Hello everyone. My folks have a set of poured in place cement steps that are 45 years old and the cement is breaking down due to the winters and salt use. We live on Long Island.
Any way I’m thinking about breaking the worse parts of the steps off and reforming the steps and pouring new cement over the old. Has any one had to deal with this before? Any ideas. I really don’t want to tear it all the way down and start from new. Look forward to hearing your ideas. Thanks for your ideas.
Replies
Cold joints are always iffy. I would drill and dowel with epoxy, and use a concrete bonding agent. Pourstone on the smaller stuff. Still no guarantee it won't separate over time. The best way is...oh yeah, you don't want to hear that!
What Huck said.
Heck If I know....
Hack, Huck & Heck Inc.
Welcome, see this is your first post.
Had always had good success with bonding to clean (even not so clean) broken concrete by wire brushing on a coat of cement grout (just cement, no sand, about the consistency of white glue, cup wire brush on drill works good for surfaces).
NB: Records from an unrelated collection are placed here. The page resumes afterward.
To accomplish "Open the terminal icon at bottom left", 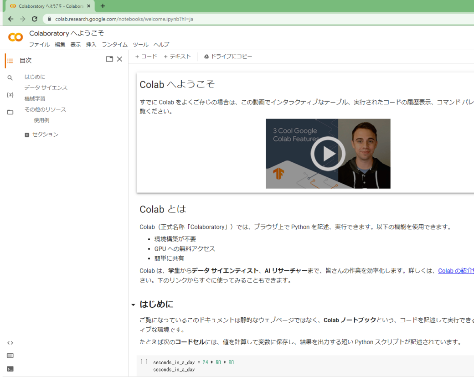I will point(10,369).
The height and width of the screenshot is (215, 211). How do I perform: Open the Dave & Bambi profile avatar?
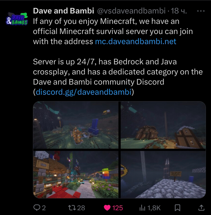(17, 19)
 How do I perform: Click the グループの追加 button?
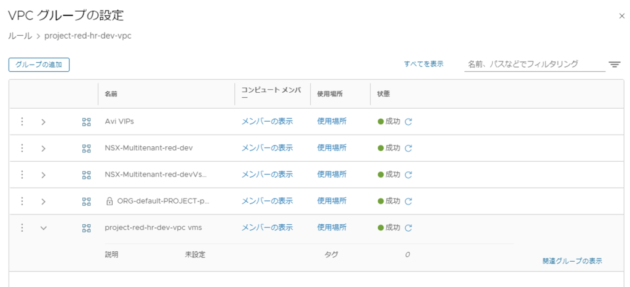click(39, 65)
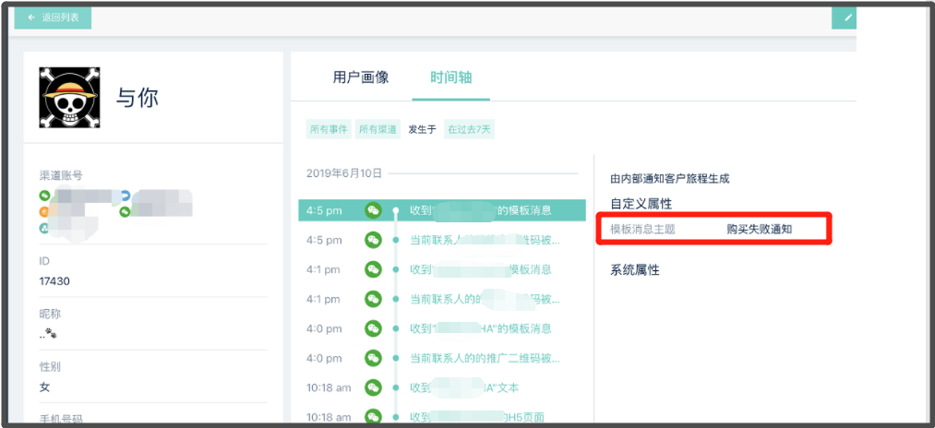Click the green WeChat channel account icon
This screenshot has height=428, width=935.
44,196
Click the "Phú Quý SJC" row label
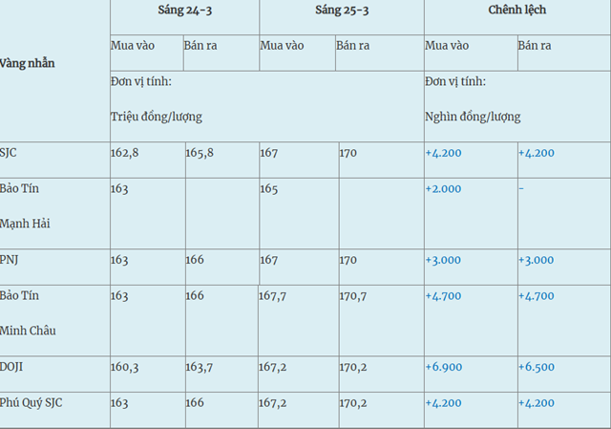This screenshot has width=611, height=429. coord(32,402)
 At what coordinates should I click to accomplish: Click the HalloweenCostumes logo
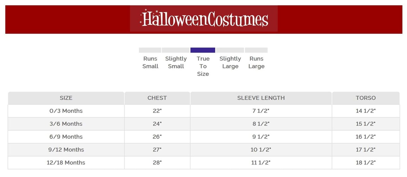tap(204, 19)
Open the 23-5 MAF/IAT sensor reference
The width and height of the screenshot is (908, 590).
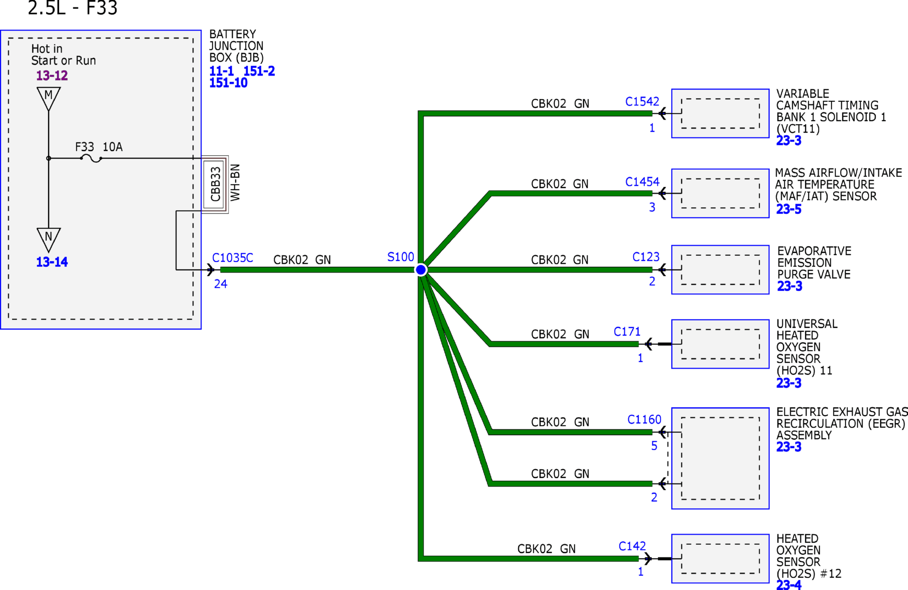[x=789, y=209]
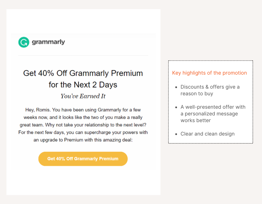The image size is (262, 204).
Task: Click the bullet point beside 'Discounts & offers'
Action: (x=176, y=87)
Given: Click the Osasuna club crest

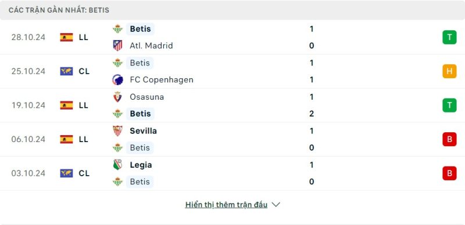Looking at the screenshot, I should pyautogui.click(x=118, y=97).
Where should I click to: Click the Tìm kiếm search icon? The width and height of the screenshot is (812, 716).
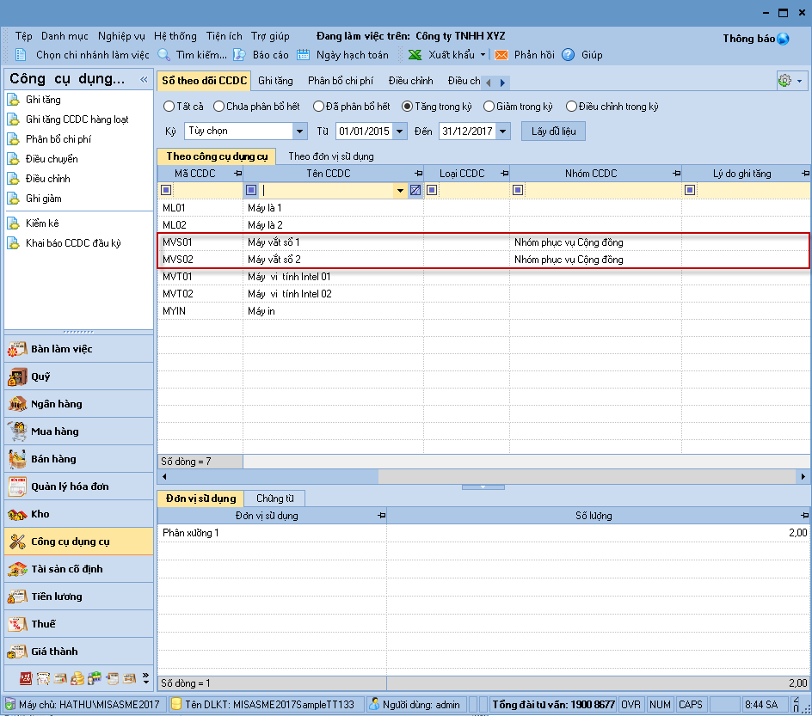164,55
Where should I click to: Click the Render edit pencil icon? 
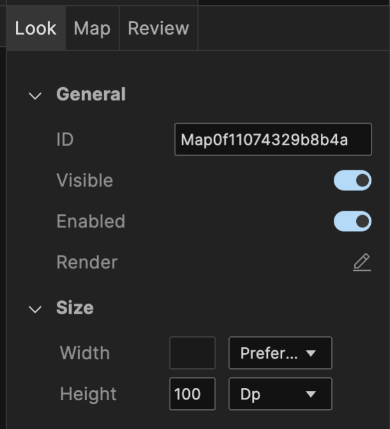[362, 263]
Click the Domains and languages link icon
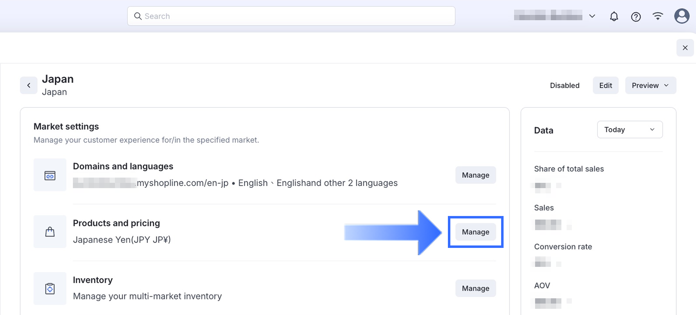 [50, 175]
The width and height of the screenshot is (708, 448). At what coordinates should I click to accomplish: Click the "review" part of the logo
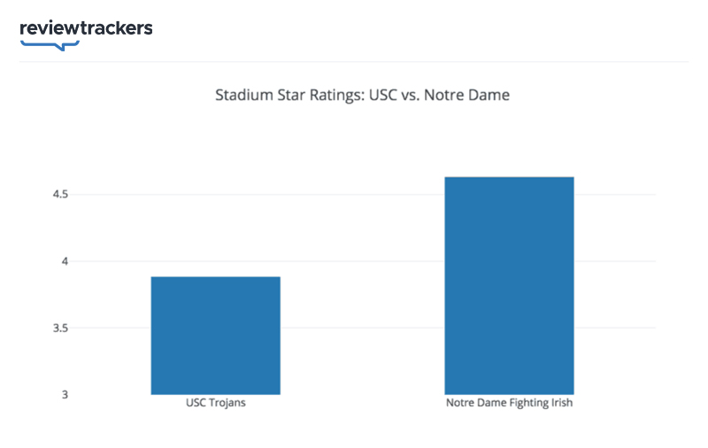point(50,27)
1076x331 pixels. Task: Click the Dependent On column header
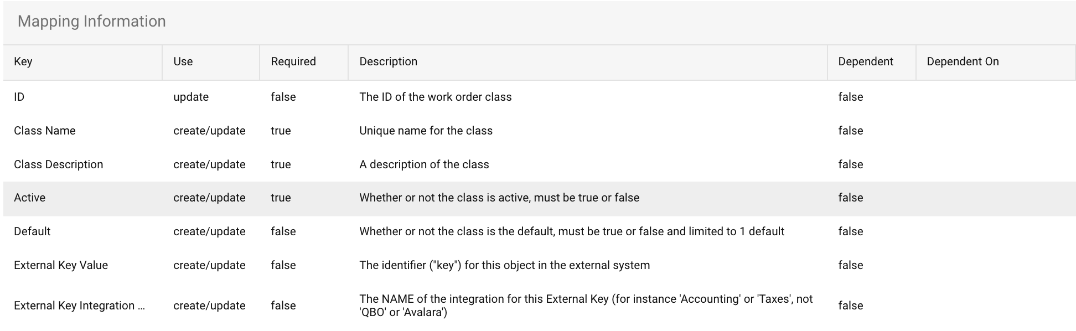[x=963, y=61]
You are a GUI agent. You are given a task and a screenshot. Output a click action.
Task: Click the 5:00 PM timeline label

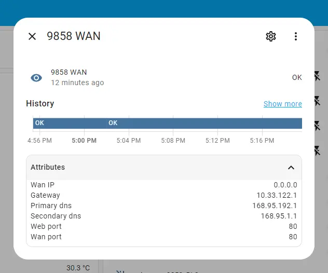(84, 141)
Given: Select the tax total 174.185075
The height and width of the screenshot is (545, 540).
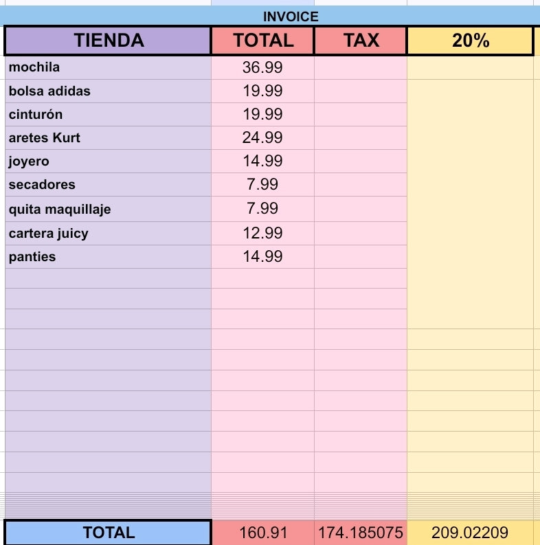Looking at the screenshot, I should pos(361,533).
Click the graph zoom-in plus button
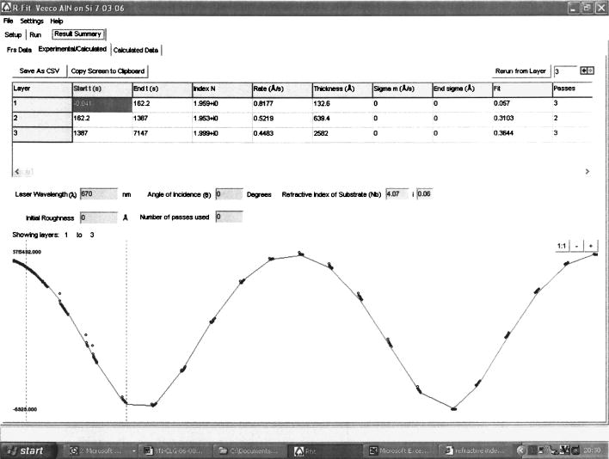609x459 pixels. tap(591, 246)
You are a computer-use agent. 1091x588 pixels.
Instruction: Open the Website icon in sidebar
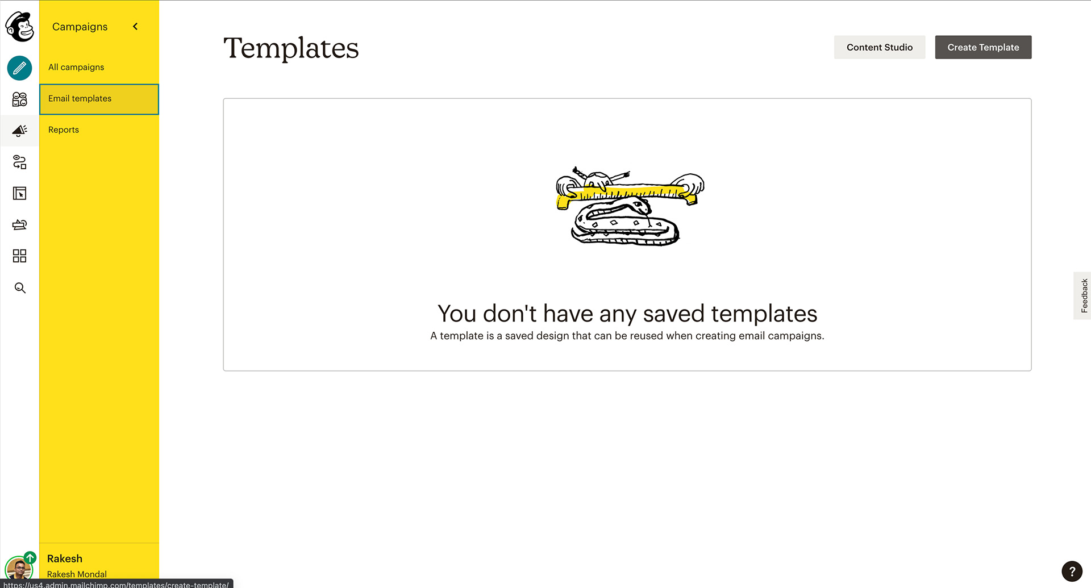(x=20, y=194)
Pour new concrete onto grout bonded surface within an hour. Learned the technique from grouting rock bolts into missile silo walls.
You should look into the Abatron products. They have a line of concrete repair products specifically for this type of thing.
http://www.abatron.com
The Abatron products in general are good, though I haven't used their concrete stuff. But stay away from any real wire brushes on concrete, as they leave tiny pieces of metal that rust. Nylon or natural fiber if you can.
I'm not sure how bad your steps are but here's what I did for mine. I had some large pock marks on the top and the sides of my steps. Plus the edges of the steps were in bad shape.
First, I cleaned the holes and crevices good. Then I used some Quikrete vinyl patching cement to fill the larger holes and reformed the edges of the steps. Make sure the cement is on the stiff side so it's easy to form.
I let it dry for a week and then bought some Top-N-Bond. Used this to skimcoat the top and the sides. Looks great. Has held up for 2 winters so far without any signs of wear.
GT,
Thanks for the advise I think these steps are a little to far gone for this type of repair because the remaining cement is really erroaded. Again thank you Dave
There were two times that it worked great to do a "treated wood overlay". The basic steps were sound and the extra thickness didn't hurt anything. I didn't have a camera at the time or I'd post it, but in the end it just looked like wood steps.